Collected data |

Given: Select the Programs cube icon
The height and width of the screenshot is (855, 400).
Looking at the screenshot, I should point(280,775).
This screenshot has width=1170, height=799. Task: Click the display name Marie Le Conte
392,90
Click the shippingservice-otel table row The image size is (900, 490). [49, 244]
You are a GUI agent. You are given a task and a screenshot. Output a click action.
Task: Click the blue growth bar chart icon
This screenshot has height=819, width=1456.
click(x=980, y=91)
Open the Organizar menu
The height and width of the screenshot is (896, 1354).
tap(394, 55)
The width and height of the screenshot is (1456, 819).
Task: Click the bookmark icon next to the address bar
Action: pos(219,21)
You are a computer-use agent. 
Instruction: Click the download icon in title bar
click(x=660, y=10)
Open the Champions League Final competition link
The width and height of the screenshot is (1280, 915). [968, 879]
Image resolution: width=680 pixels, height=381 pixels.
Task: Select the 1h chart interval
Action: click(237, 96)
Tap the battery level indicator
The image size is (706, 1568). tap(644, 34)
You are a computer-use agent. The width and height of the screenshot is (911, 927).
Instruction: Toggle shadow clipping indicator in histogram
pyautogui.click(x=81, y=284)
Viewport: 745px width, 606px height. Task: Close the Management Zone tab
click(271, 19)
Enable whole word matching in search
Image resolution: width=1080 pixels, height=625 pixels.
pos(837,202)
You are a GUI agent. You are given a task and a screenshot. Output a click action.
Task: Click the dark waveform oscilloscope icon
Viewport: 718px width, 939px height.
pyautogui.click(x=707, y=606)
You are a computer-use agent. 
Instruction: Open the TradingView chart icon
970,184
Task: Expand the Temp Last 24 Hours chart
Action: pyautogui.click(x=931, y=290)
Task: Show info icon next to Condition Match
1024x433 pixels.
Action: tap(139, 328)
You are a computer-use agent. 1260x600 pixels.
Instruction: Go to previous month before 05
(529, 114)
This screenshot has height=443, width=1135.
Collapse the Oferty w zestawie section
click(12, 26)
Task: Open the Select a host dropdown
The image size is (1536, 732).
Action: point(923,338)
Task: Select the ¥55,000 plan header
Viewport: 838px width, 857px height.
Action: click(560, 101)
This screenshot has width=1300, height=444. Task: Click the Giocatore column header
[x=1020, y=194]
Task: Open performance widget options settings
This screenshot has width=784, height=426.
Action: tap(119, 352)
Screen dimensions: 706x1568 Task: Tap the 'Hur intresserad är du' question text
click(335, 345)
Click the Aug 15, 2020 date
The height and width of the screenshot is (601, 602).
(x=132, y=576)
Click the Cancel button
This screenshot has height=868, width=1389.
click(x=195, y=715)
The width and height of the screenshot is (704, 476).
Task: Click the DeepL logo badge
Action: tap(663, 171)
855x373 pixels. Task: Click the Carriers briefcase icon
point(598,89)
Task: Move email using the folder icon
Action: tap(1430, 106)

Task objective | Every line in the data above has to be retyped exactly.

Task solution |
Given: Select the Programs cube icon
The height and width of the screenshot is (855, 400).
Looking at the screenshot, I should point(280,775).
This screenshot has width=1170, height=799. Task: Click the display name Marie Le Conte
392,90
Click the shippingservice-otel table row The image size is (900, 490). [49, 244]
You are a GUI agent. You are given a task and a screenshot. Output a click action.
Task: Click the blue growth bar chart icon
This screenshot has height=819, width=1456.
click(x=980, y=91)
Open the Organizar menu
The height and width of the screenshot is (896, 1354).
tap(394, 55)
The width and height of the screenshot is (1456, 819).
Task: Click the bookmark icon next to the address bar
Action: pos(219,21)
You are a computer-use agent. 
Instruction: Click the download icon in title bar
click(x=660, y=10)
Open the Champions League Final competition link
The width and height of the screenshot is (1280, 915). [968, 879]
Image resolution: width=680 pixels, height=381 pixels.
Task: Select the 1h chart interval
Action: click(237, 96)
Tap the battery level indicator
The image size is (706, 1568). tap(644, 34)
You are a computer-use agent. The width and height of the screenshot is (911, 927).
Instruction: Toggle shadow clipping indicator in histogram
pyautogui.click(x=81, y=284)
Viewport: 745px width, 606px height. Task: Close the Management Zone tab
click(271, 19)
Enable whole word matching in search
Image resolution: width=1080 pixels, height=625 pixels.
pos(837,202)
You are a GUI agent. You are given a task and a screenshot. Output a click action.
Task: Click the dark waveform oscilloscope icon
Viewport: 718px width, 939px height.
pyautogui.click(x=707, y=606)
You are a computer-use agent. 
Instruction: Open the TradingView chart icon
970,184
Task: Expand the Temp Last 24 Hours chart
Action: pyautogui.click(x=931, y=290)
Task: Show info icon next to Condition Match
1024x433 pixels.
Action: tap(139, 328)
You are a computer-use agent. 1260x600 pixels.
Instruction: Go to previous month before 05
(529, 114)
This screenshot has height=443, width=1135.
Collapse the Oferty w zestawie section
click(12, 26)
Task: Open the Select a host dropdown
The image size is (1536, 732).
Action: point(923,338)
Task: Select the ¥55,000 plan header
Viewport: 838px width, 857px height.
Action: click(560, 101)
This screenshot has width=1300, height=444. Task: Click the Giocatore column header
[x=1020, y=194]
Task: Open performance widget options settings
This screenshot has width=784, height=426.
Action: tap(119, 352)
Screen dimensions: 706x1568 Task: Tap the 'Hur intresserad är du' question text
click(335, 345)
Click the Aug 15, 2020 date
The height and width of the screenshot is (601, 602).
(x=132, y=576)
Click the Cancel button
This screenshot has height=868, width=1389.
click(x=195, y=715)
The width and height of the screenshot is (704, 476).
Task: Click the DeepL logo badge
Action: tap(663, 171)
855x373 pixels. Task: Click the Carriers briefcase icon
point(598,89)
Task: Move email using the folder icon
Action: tap(1430, 106)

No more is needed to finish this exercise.